In clinical practice, we close the LAA to prevent stroke and avoid long-term oral anticoagulation. In that respect, the findings confirm our approach. Of concern, we do not know what the incidence and risks for device-related thrombosis or leaks were. The authors said they intended to look at that, but because of the COVID-19 pandemic, a lot of patients had their transesophageal echocardiography canceled.
A small number of patients in the LAA closure arm (approximately 8.5%) ended up with long-term blood thinners. We need to better understand the reasons for this. Was it due to device-related thrombosis or leaks, and if so, we need to better understand the risks for device-related thrombosis and if it can be avoided altogether. We also need to know if it is reasonable to resume oral anticoagulation in a subset of patients, and which subsets. Are they patients at high risk for stroke for other reasons? Are they patients whom we know may develop device-related thrombosis? It would be nice to understand what this 8.5% is about.

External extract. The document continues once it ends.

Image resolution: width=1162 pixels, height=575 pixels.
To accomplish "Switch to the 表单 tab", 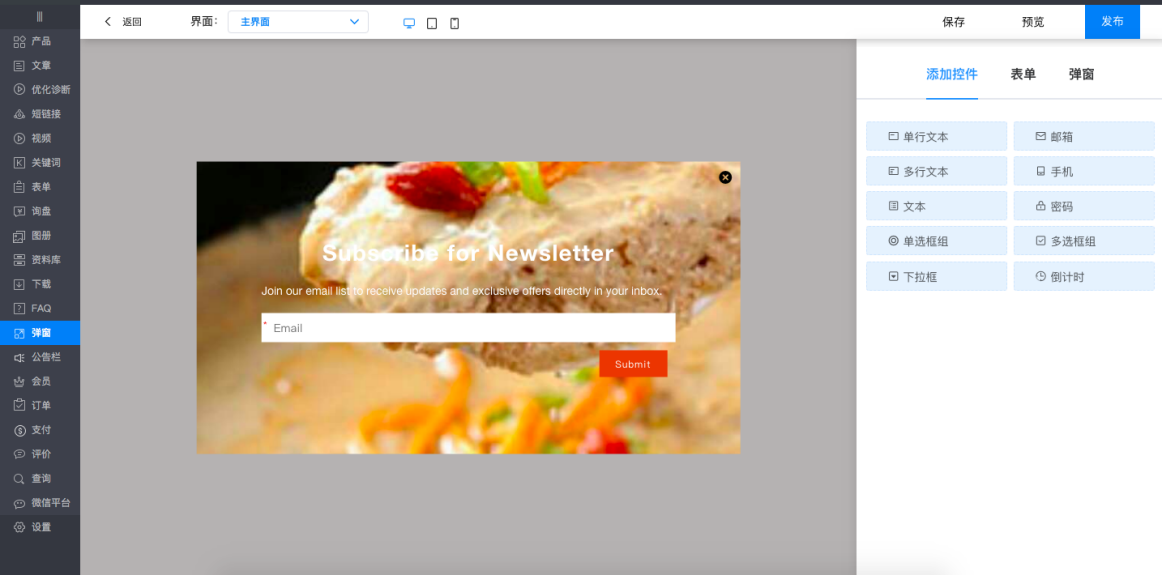I will 1023,74.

There are three large studies in progress that may help clarify some of these issues. OPTION, which I have been leading, randomly assigned patients with AF after ablation to oral anticoagulation or LAA closure with Watchman. We have enrolled 1,600 patients and will follow them for 3 years. This will better inform us on the risk for stroke and bleeding in low-risk patients who have already had ablation for AF. Then there is the CHAMPION study of Watchman vs. oral anticoagulation and the CATALYST study of Amulet vs. oral anticoagulation. These each have more than 3,000 patients each and follow-up of 3 to 5 years. These will be the seminal studies that will inform us more closely on whether LAA closure will replace oral anticoagulation in most patients.
We also have to consider if there is a subgroup of patients who should be treated with LAA closure plus oral anticoagulation because of high risk. The LAAOS III study showed that clipping the LAA during surgery plus oral anticoagulation is better than oral anticoagulation alone; the risk for stroke was much lower in the group that got LAA closure. We are now working on LAAOS IV, which will hopefully inform us regarding percutaneous strategies; it will be LAA closure with Watchman plus oral anticoagulation vs. anticoagulation alone.